INPUT MATERIAL:
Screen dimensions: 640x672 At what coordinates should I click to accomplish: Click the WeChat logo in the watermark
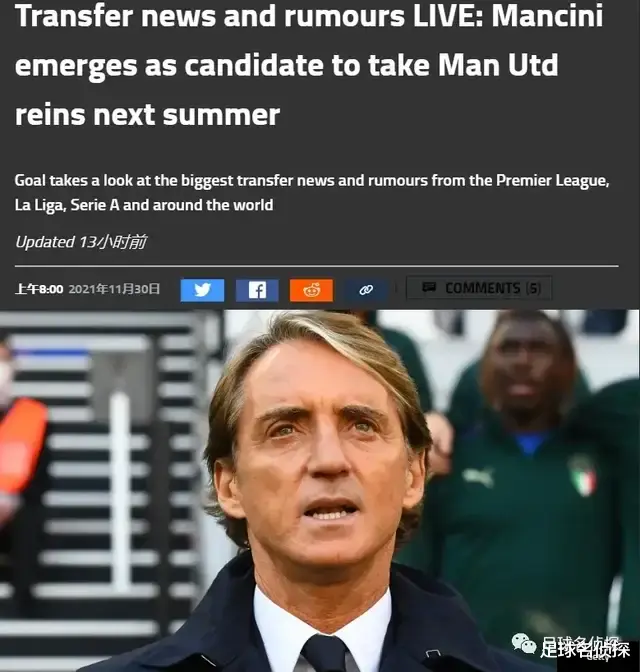pyautogui.click(x=523, y=644)
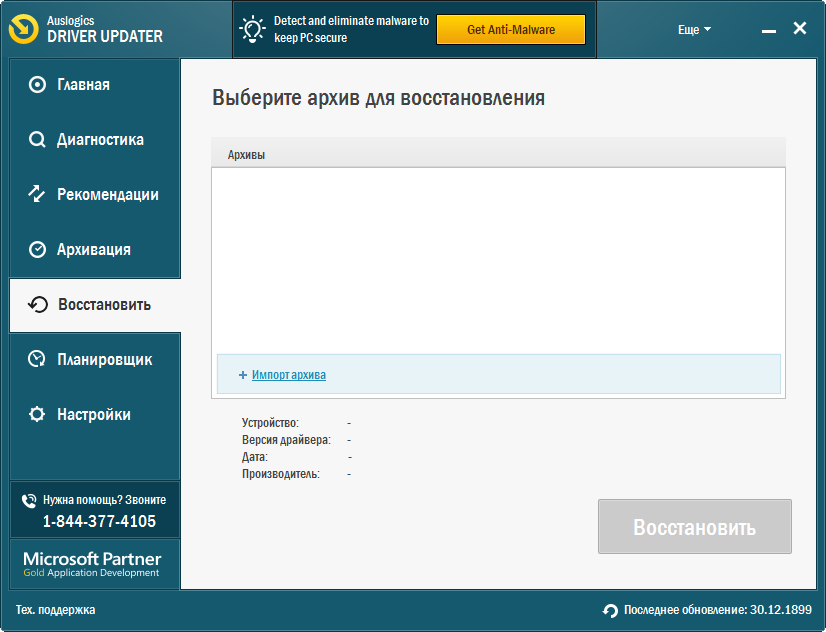Click the Рекомендации arrows icon
The image size is (826, 632).
[38, 194]
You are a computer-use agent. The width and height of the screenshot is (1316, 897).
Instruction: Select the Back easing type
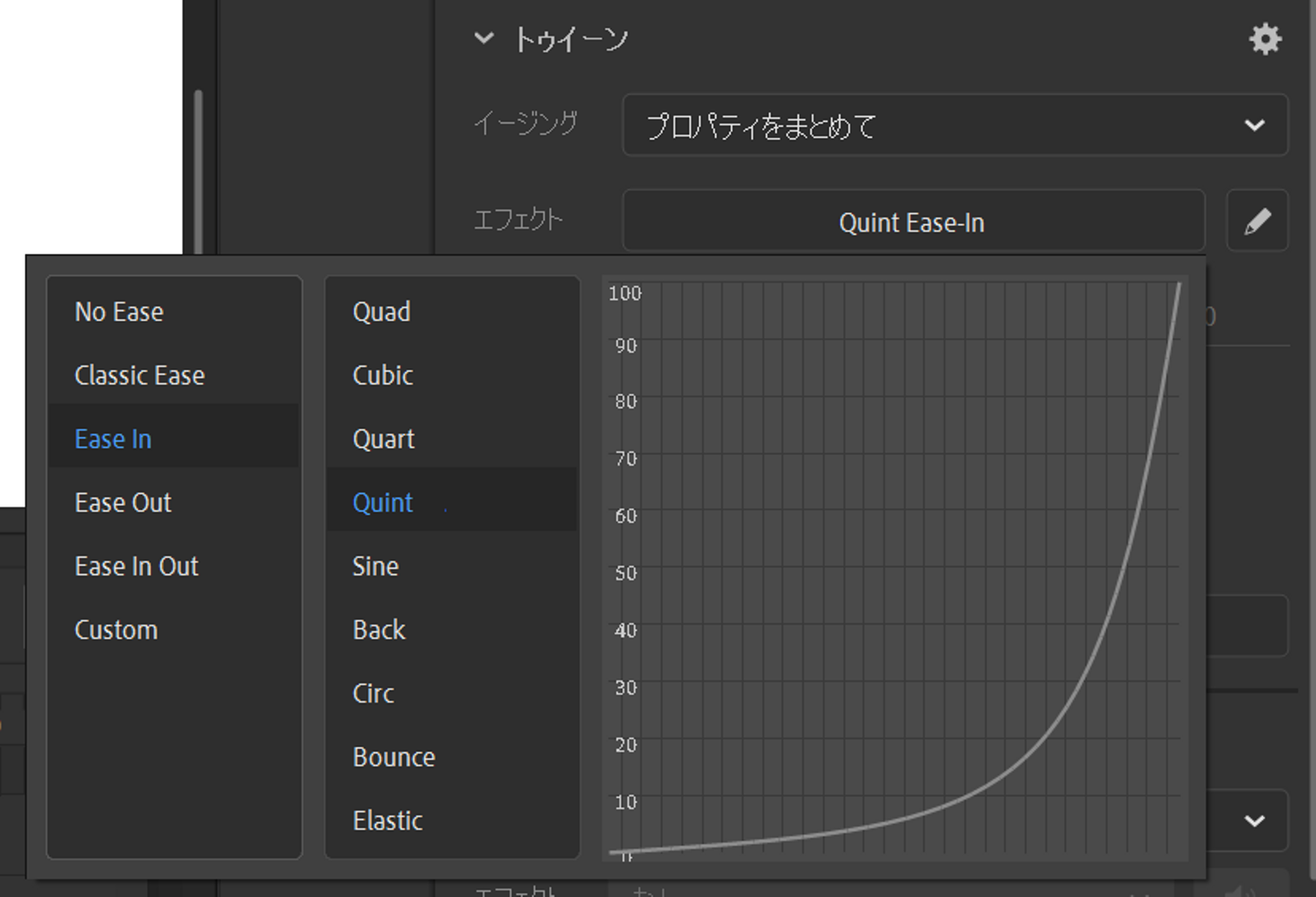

WHAT THE TASK ASKS: Reproduce the listing word for word, from the line containing "You are a computer-use" through the end of the listing, and leave out the pictures.

SOLUTION TO THIS EXERCISE:
You are a computer-use agent. The width and height of the screenshot is (1316, 897).
Instruction: Select the Back easing type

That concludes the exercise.